Эти люди из милиции хорошо знали Андамарку или были хорошо проинформированы местными сообщниками. Они поставили посты у всех возможных выходов из деревни и принялись прочесывать пять параллельных рядов домишек, сгруппированных в прямоугольные кварталы вокруг церкви и площади. Одни из них были обуты в тапочки, другие в охоты, третьи вообще босы, поэтому они бесшумно двигались по улицам Андамарки, асфальтированным в центре и мощенным булыжником в квартале Хирон-Лима. Группами по три-четыре человека они врывались в дома и по списку хватали еще не успевших проснуться нужных им людей. Они взяли алькальда, мирового судью, начальника почты, владельцев трех складов с их женами, двух демобилизованных солдат, аптекаря, ростовщика дона Себастьяна Юпанки, а также двух техников, присланных Аграрным банком помочь крестьянам с удобрением и орошением. Пинками согнали их к площади у церкви, где уже дожидались остальные боевики.

К этому времени окончательно рассвело и можно было рассмотреть их лица – только трое или четверо остались в шлемах-пасамонтаньях. В основном отряд состоял из мужчин и юношей, но были среди них и женщины, и дети до двенадцати лет. Те, кто постарше, были вооружены автоматами, карабинами, револьверами, остальные – старыми охотничьими ружьями, дубинками, мачете, ножами, пращами. Некоторые, как шахтеры-подрывники, были опоясаны патронташами с динамитными патронами. Они водрузили красные флаги с серпом и молотом на церковную звонницу, на флагшток административного центра, а один флаг прикрепили к возвышавшемуся над деревней цветущему дереву писонай. Пока одни из них вершили суд, придерживаясь определенного ритуала – было видно, что они делали это не в первый раз, – другие расписывали стены Андамарки лозунгами. Лозунги призывали к вооруженной борьбе с империализмом, к народной войне, к следованию марксистско-ленинскому учению под руководством Гонсало, к борьбе с ревизионизмом, грозили смертью предателям и лакеям антинародного и антипролетарского режима.

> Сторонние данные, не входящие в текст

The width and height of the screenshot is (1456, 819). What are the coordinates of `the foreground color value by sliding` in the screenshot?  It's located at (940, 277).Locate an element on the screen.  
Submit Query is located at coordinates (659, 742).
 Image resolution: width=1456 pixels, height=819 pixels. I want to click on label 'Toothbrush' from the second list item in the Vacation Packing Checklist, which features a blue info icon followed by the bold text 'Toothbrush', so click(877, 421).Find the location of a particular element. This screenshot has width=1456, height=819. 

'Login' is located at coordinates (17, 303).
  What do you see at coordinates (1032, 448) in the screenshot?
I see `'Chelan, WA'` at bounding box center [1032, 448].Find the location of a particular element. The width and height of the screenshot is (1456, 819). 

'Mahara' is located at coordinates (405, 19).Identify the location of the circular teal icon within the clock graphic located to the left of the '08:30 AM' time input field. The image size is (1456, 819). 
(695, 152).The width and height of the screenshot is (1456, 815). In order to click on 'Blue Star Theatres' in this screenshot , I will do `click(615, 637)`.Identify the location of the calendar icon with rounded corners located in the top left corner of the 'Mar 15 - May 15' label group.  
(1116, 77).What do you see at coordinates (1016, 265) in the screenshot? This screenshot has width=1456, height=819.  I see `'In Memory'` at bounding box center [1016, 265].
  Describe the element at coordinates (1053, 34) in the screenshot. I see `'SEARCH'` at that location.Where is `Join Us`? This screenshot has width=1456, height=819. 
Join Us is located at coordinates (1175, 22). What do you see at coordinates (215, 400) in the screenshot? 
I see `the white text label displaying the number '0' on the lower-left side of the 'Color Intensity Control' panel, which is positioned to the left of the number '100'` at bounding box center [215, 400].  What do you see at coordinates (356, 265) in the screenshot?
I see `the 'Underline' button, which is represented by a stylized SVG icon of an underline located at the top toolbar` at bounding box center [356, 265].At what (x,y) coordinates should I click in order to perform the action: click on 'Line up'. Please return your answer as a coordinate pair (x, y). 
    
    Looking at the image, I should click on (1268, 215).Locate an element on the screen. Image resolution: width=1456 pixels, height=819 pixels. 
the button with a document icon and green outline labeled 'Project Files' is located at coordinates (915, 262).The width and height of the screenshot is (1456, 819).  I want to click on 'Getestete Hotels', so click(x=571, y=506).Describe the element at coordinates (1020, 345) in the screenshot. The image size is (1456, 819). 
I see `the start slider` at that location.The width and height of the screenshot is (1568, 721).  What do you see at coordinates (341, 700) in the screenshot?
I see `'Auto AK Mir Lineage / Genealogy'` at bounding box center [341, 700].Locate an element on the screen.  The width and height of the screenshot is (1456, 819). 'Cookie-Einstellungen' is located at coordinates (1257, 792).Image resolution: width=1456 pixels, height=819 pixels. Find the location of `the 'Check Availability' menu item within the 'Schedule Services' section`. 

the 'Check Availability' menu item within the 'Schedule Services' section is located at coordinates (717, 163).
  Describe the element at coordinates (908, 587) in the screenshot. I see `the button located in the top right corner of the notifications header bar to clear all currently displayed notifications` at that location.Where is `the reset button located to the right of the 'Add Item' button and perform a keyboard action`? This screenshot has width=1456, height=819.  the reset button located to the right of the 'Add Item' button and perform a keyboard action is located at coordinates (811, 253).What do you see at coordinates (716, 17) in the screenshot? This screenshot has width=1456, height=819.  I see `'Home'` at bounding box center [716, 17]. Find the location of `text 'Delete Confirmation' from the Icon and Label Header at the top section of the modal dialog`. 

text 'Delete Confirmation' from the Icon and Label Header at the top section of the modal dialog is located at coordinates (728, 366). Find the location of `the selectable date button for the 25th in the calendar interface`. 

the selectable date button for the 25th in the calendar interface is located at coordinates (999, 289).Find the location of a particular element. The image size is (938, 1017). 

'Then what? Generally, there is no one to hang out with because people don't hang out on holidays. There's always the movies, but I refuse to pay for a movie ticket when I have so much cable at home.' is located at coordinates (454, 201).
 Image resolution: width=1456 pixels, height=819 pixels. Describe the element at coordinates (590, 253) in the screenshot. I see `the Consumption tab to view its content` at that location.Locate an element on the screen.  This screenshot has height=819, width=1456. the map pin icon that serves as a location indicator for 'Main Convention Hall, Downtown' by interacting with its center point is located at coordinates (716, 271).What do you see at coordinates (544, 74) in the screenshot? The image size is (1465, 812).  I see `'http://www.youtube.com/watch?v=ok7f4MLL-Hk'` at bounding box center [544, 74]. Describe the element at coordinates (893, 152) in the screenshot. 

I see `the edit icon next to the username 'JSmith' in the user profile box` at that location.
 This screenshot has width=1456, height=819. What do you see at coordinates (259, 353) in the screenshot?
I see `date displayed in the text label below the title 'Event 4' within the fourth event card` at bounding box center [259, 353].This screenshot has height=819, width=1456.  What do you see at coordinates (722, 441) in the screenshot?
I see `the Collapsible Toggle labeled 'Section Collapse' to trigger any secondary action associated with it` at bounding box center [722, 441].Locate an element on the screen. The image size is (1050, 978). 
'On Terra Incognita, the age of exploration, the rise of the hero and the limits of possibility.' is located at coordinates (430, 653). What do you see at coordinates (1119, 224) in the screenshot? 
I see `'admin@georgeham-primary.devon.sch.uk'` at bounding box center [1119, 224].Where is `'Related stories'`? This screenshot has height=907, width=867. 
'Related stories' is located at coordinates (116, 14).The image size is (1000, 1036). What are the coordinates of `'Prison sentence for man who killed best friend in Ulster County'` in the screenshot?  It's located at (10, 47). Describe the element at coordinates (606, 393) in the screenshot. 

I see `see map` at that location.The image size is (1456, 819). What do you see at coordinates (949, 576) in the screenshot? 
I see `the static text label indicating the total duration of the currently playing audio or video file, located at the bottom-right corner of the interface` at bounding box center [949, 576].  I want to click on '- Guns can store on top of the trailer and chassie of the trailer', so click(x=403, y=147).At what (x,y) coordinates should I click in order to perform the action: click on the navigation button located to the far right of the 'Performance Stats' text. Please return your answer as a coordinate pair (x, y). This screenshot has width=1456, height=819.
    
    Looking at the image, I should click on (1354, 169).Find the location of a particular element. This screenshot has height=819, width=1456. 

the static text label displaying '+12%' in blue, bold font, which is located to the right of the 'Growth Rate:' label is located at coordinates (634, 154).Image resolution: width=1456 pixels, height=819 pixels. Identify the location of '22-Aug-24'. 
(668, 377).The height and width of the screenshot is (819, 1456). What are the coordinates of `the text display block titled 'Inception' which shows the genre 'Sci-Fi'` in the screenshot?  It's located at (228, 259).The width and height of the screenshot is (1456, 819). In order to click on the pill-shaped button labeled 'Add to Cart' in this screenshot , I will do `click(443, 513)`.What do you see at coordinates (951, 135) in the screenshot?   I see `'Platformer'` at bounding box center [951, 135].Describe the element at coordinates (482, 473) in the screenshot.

Прежде чем начать суд, они исполнили на испанском и на кечуа гимн революционного пролетариата, возвещавший, что трудовой народ разобьет оковы. А так как местные жители не знали гимна, они смешались с толпой и, подсказывая слова и насвистывая мелодию, заставили их повторить его снова, куплет за куплетом.

Затем начался суд. Кроме тех, кто значился в их списке, перед судом – а судом была вся деревня – должны были предстать виновные в грабежах, в насилии над слабыми и бедными, в супружеской неверности, в грехе эгоизма и индивидуализма.

Они говорили то на испанском, то на кечуа. У революции миллион глаз и миллион ушей. Ничто не может утаиться от народа, никто не сможет избежать наказания. Вот эти вонючие козлы попытались это сделать, а теперь стоят на коленях, моля о пощаде тех, кому вонзали нож в спину. Эти гиены служили марионеточному правительству, которое убивало крестьян, расстреливало рабочих, распродавало страну империалистам и ревизионистам и денно и нощно радело о том, чтобы богатые стали еще богаче, а бедные еще беднее. Разве эта мразь не обращалась к властям в Пукио, прося прислать отряд полиции якобы для охраны порядка в Андамарке? Разве не подбивали они соседей выдавать армейским патрулям тех, кто сочувствовал революции?

Они говорили по очереди, говорили спокойно, неторопливо разъясняли действительные и мнимые преступления, которые эти слуги правительства, с головы до ног запачканного кровью, эти пособники репрессий и пыток, совершили против всех вместе и каждого из здесь присутствующих в отдельности и против их детей и детей их детей. Они вразумляли жителей и призывали их выступать, говорить открыто, не боясь последствий, поскольку они находятся под защитой вооруженного народа. И мало-помалу, преодолевая смущение и застенчивость, подталкиваемые собственным страхом и всеобщей напряженностью, поддаваясь темным побуждениям, питаемым старыми ссорами, неизжитыми обидами, затаенной завистью, глухой ненавистью, жители осмелели и стали просить слова. Дон Себастьян, что и говорить, очень уж прижимист, никогда не пойдет навстречу тому, кто не может расплатиться за лекарство звонкой монетой. Если ему не возвращают деньги в срок – день в день, – он оставляет заклад себе, как его ни проси. Вот в тот раз, к примеру… Уже к полудню многие андамаркинцы отважились выйти из толпы и вынести на общий суд свои жалобы или встречные обвинения против плохих соседей, друзей, родственников. Они воспламенялись, произнося свои речи, их голоса дрожали, когда они вспоминали об умерших детях, о павшем от засухи и болезней скоте, о том, что с каждым днем они выручали все меньше от продажи продуктов, а голод усиливался, болезни свирепствовали, и все больше детских могил появлялось на кладбище.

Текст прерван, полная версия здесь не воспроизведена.